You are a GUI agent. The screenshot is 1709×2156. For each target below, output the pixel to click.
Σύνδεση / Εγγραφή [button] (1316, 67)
--
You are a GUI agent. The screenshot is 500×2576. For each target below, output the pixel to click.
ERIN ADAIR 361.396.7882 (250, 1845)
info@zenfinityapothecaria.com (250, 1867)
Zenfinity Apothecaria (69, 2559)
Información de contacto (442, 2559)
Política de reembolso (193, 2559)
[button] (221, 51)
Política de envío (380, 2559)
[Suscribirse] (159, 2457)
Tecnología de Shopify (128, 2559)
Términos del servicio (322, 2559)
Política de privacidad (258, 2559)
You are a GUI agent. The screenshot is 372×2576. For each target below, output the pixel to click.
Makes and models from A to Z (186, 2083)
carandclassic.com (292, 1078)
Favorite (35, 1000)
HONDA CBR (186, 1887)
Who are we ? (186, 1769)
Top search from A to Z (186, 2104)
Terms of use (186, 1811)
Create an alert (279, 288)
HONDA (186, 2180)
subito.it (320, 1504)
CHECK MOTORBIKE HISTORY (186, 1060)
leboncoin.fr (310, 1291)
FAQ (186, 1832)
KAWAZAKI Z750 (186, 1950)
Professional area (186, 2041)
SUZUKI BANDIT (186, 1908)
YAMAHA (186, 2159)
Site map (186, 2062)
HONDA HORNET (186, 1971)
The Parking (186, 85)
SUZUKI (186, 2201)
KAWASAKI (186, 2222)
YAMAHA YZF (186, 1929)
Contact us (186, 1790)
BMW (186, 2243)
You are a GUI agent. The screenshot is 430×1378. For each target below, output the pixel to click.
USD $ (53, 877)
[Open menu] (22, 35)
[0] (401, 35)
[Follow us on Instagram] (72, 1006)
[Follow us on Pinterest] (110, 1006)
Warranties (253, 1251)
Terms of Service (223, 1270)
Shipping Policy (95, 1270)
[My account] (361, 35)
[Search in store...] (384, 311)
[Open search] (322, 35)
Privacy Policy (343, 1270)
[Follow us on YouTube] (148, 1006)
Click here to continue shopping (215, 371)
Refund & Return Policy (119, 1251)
--
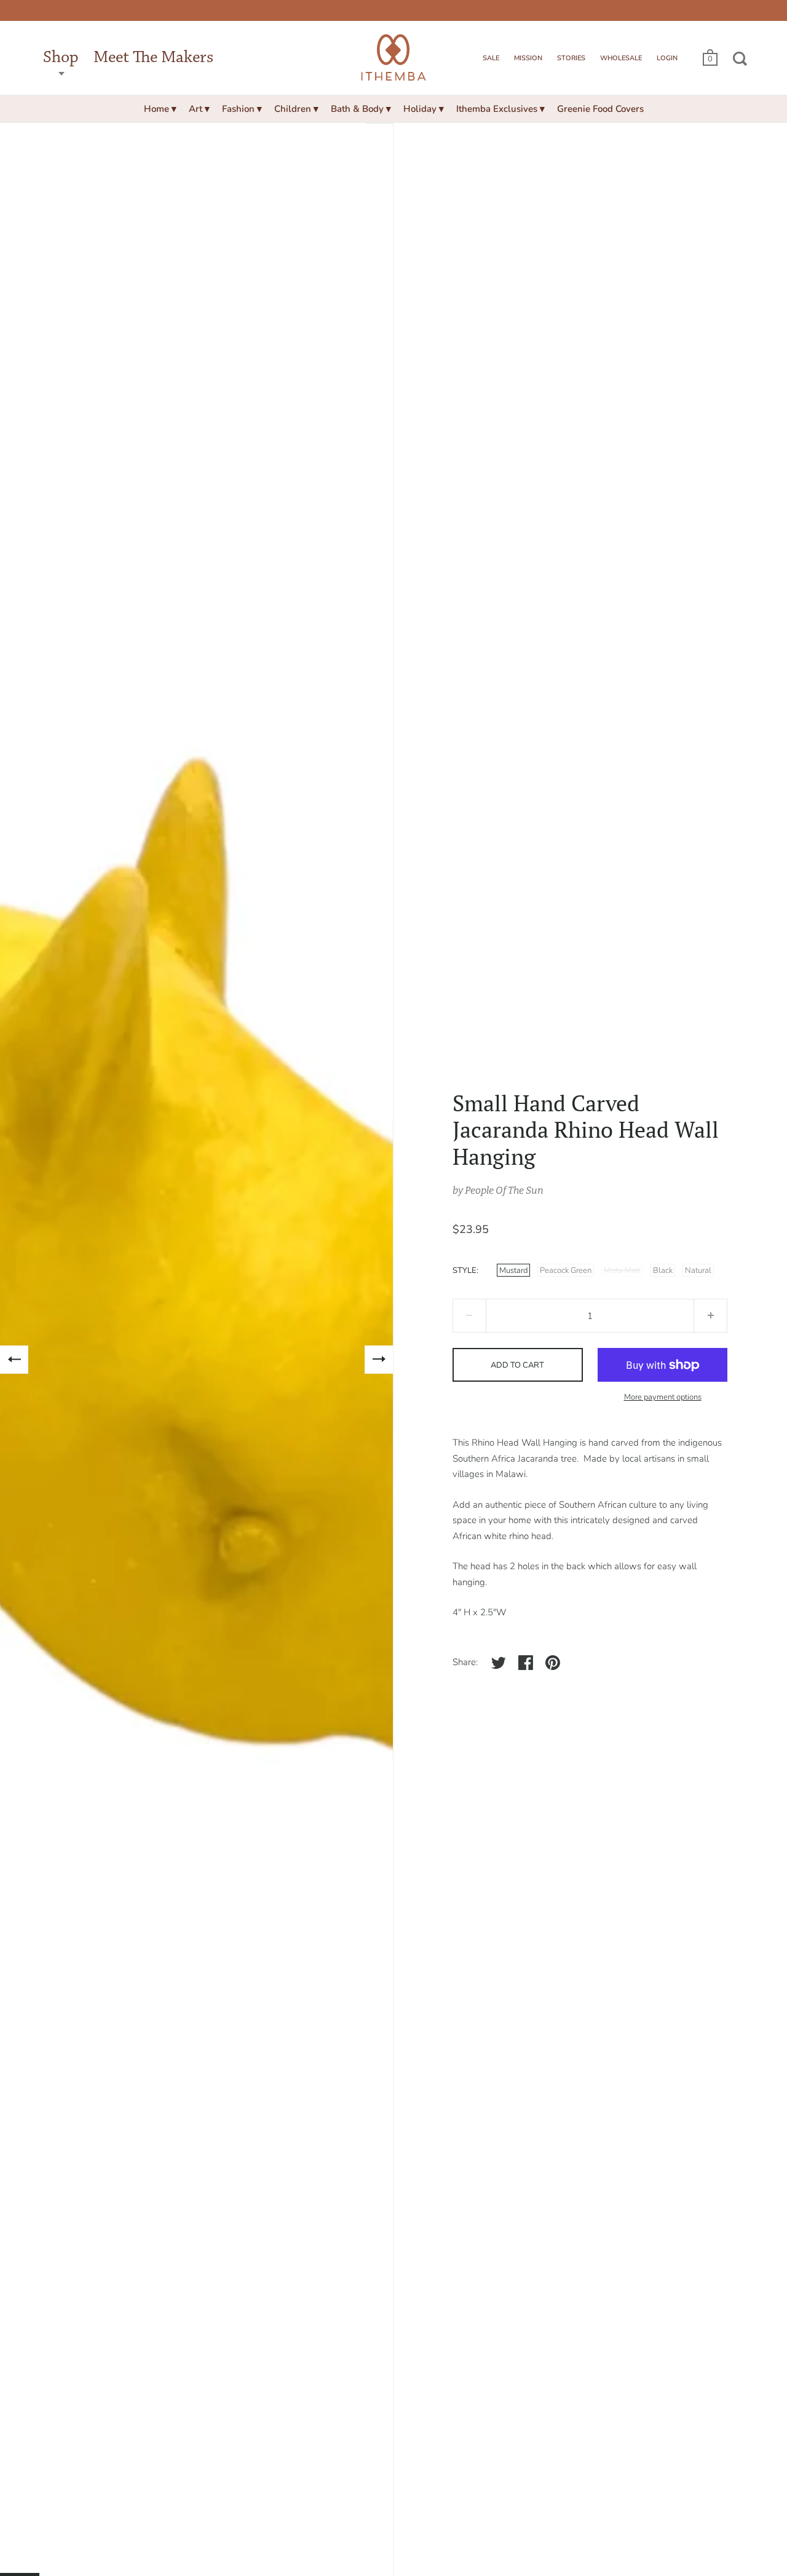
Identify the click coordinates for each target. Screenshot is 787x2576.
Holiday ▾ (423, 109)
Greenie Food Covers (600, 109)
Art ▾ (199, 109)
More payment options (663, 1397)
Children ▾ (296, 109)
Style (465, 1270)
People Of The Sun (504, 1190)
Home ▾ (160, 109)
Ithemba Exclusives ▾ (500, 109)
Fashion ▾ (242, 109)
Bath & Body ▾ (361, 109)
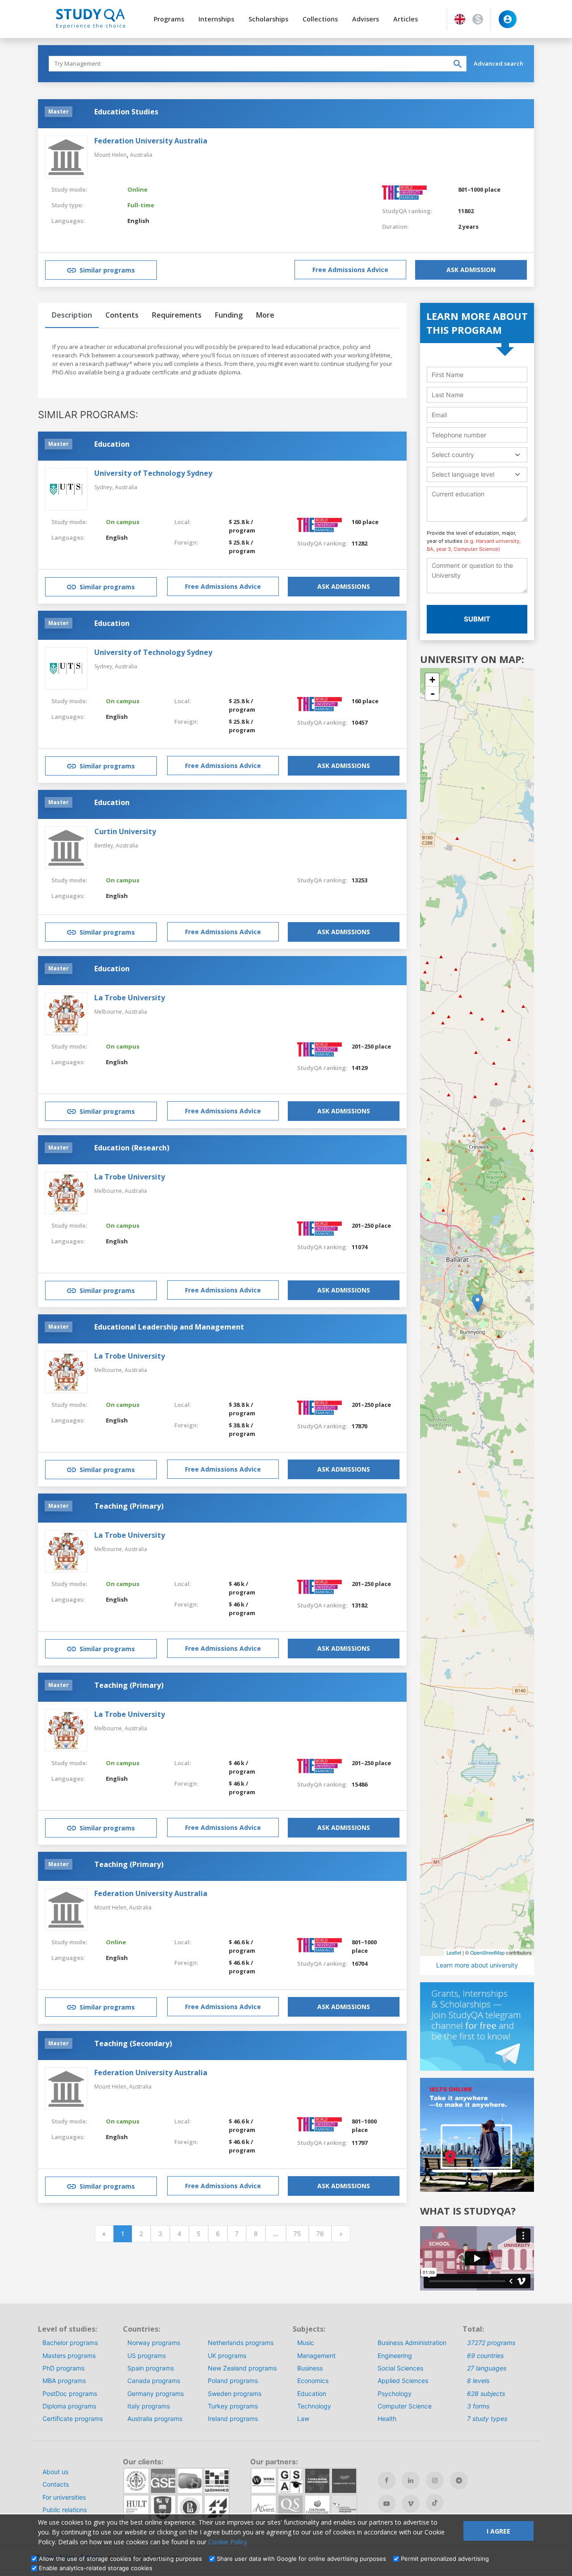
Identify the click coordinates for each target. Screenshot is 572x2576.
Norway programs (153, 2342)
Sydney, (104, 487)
--
▶ [The problem]:
Scan the entries above for the line containing "You are a GUI agent. The screenshot is 1709×2156.", and copy it and all lines after it exactly, down to and including the line containing "Σύνδεση / Εγγραφή [button] (1316, 67)".

▶ [Written answer]:
You are a GUI agent. The screenshot is 1709×2156. For each target below, output the pixel to click.
Σύνδεση / Εγγραφή [button] (1316, 67)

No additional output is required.